In the bookstore's neighborhood, Steele continued, some nearby restaurants have had to close again because of staff testing positive, and a nearby library has closed indefinitely for the same reason. Generally speaking, there is a "weird culture of refusing to wear face coverings" mixed with "ineffective nods at compliance." He added: "At this point, we're keeping our staff and customers as safe as possible in an environment that isn't safe for anyone."

All staff members must wear masks for the entirety of their shifts, and the store enforces both social distancing and regular sanitizing of work stations. The team has already removed some fixtures and widened aisles, even though browsing might still be a long way off, and they're in the process of installing barriers around the points of sale, and the store is no longer taking cash payments.

When asked about the protests against systemic racism and police brutality that began in late May, Steele noted that Left Bank is "no stranger to protest." Since the death of Mike Brown in 2014, Black Lives Matter has had a large presence in St. Louis and the store's neighborhood has been the site of many marches. Most of the store's staff marched in these recent protests, and many of the store's customers did as well. People have purchased more than 3,000 Black Lives Matter yard signs from the store (from which the store doesn't make a profit), and books on the store's antiracist book lists have been selling really well.

"Our only real official responses have been to support our staff members who protest, continue our own work on our own implicit bias and racism, and renew our commitment to employing BIPOC booksellers and featuring BIPOC authors," Steele said.


Orinda Books in Orinda, Calif., reopened in mid-June at 50% capacity, owner Pat Rudebusch said. After Contra Costa County allowed retailers to resume in-store browsing, it took Rudebusch and her team about a week to get things ready and to feel comfortable allowing the public in.

Rudebusch noted that Orinda Books is fortunate to have a fairly large space, and has not even come close to hitting the occupancy cap. Customers are asked to use hand sanitizer when they enter the store, and there are "lighthearted" signs throughout Orinda Books reminding customers to stay six feet apart. Masks are required, and the staff routinely wipes down counters, door handles, telephones and any other hard surface that people frequently touch. One of the biggest obstacles to reopening, Rudebusch added, was simply finding a large enough supply of hand sanitizer.

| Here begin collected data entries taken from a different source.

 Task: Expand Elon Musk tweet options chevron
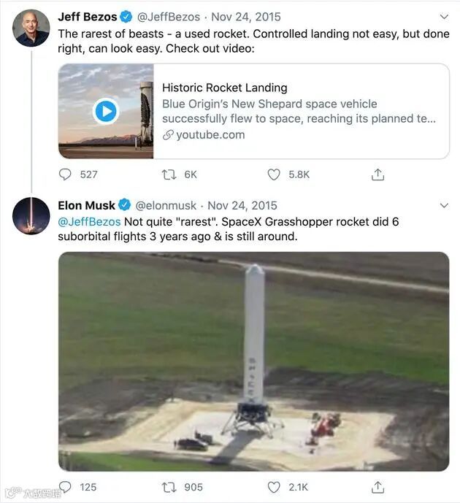[444, 205]
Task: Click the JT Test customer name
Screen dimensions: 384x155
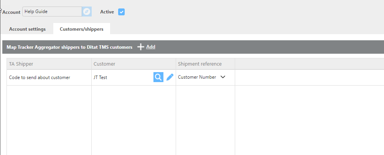Action: pos(101,78)
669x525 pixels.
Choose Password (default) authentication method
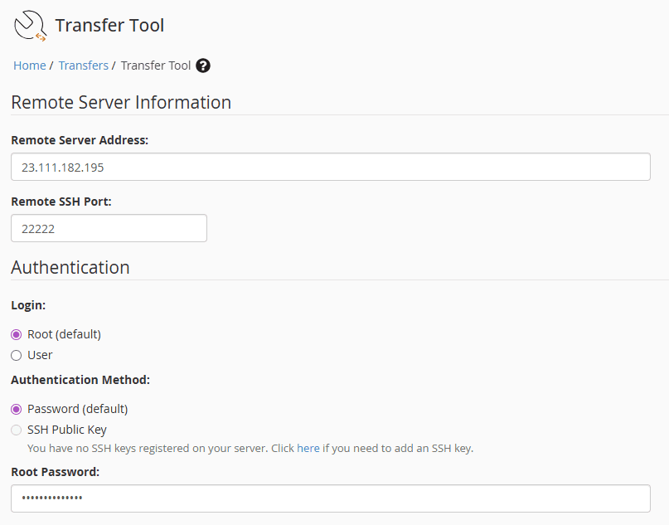click(16, 408)
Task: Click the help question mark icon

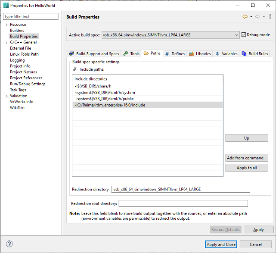Action: 9,244
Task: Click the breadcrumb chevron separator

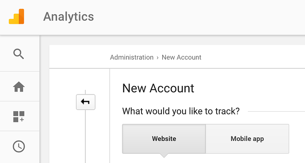Action: [x=157, y=58]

When asked if she and her staff have encountered any resistance to wearing masks, Rudebusch said no. "Everyone understands the importance of it."

As protests spread around the country in late May and early June, Rudesbusch and the team took the opportunity to "look for ways to support the Black community." As a result, their biggest focus has been working with local schools, and they've started a partnership with a local high school whereby the store will donate a percentage of sales from How to Be an Antiracist to the Center for Antiracist Research on the high school's behalf. --Alex Mutter

International Update: Hong Kong Booksellers Uneasy; Covid 'Déjà Vu' in Australia

Since China recently passed the Hong Kong national security law, "political titles have been pulled from public library shelves, a protest slogan has been banned and students have been prohibited from political activities in schools," the Hong Kong Free Press reported, noting that the city's booksellers "fear stricter regulations on the titles they are allowed to offer, creating a chilling effect among institutions which traditionally uphold and safeguard the free flow of ideas, information, and narratives."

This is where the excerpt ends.